Frequently Asked Questions

What is THEA, and how does it relate to CLEA?

THEA (The Elections Archive) is a repository of subnational election results. CLEA (Constituency-Level Elections Archive) has traditionally focused solely on results reported at the constituency level, whereas THEA compiles elections reported at various subnational levels, including but not limited to elections reported at the constituency level. Another difference between THEA and CLEA is that CLEA only includes data from national and supra-national elections, whereas THEA also includes selected results from smaller geographic units (e.g., provinces, cities). However, the products that formed CLEA will continue to be released under THEA’s auspices–namely, national lower house, upper house, and European Parliamentary elections reported at the constituency level; Geo-Referenced Electoral Districts (GRED); and party nationalization measures for the lower and upper houses. THEA in the future may include more than election results, such as images of ballots or campaign posters.

What principles have you used to construct THEA?
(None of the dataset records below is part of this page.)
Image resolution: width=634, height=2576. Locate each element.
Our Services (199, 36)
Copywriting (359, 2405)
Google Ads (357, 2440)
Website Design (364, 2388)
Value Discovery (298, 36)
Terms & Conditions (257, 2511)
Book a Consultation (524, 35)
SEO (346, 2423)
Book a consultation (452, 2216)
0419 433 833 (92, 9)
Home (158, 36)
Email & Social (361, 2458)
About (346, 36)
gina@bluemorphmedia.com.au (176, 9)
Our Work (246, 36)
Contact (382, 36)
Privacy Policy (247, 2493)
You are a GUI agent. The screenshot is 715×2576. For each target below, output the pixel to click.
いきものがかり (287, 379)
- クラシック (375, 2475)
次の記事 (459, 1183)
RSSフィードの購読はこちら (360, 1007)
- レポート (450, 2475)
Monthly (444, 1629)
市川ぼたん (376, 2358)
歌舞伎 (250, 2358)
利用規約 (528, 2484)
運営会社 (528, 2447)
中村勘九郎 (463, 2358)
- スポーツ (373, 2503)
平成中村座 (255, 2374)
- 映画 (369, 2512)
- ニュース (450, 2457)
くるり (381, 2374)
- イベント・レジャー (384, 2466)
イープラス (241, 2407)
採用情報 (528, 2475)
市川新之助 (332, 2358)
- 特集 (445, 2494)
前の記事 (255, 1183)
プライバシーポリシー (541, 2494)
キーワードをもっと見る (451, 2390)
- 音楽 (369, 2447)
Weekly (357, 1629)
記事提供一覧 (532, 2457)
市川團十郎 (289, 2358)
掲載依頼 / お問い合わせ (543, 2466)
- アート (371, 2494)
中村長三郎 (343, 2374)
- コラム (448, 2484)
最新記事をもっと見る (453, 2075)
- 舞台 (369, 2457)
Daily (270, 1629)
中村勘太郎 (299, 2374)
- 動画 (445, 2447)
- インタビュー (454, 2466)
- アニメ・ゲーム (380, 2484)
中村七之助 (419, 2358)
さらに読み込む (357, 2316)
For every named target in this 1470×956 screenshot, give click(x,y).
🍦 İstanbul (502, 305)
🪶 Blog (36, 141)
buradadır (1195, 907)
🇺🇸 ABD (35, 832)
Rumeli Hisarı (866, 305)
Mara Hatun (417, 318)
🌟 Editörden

The central priority of THEA is to preserve information on elections for use by current and future generations of researchers, which entails amassing source materials from countries around the world, assembling relevant results they contain, and consolidating these data into an archive. We pursue the most comprehensive coverage possible given data availability without imposing geographic, temporal, or political restrictions. The data posted in THEA are of high quality and have the kind of integrity researchers need to draw accurate inferences. The collection aims to encompass all sovereign nations – including the micro-states – and self-governing territories. The current coverage has a substantial representation of cases from most regions of the world, and from both developed and developing societies. The reach extends back as far as possible, even to elections from pre-independence periods. THEA has been developed specifically to make the data easy to access and use. One of THEA’s most distinctive features for researchers is a design oriented toward researchers conducting comparative research. To strengthen the functionality and appeal of THEA and keep it on the cutting edge, we regularly pursue innovations and special features, including innovations that our users suggest.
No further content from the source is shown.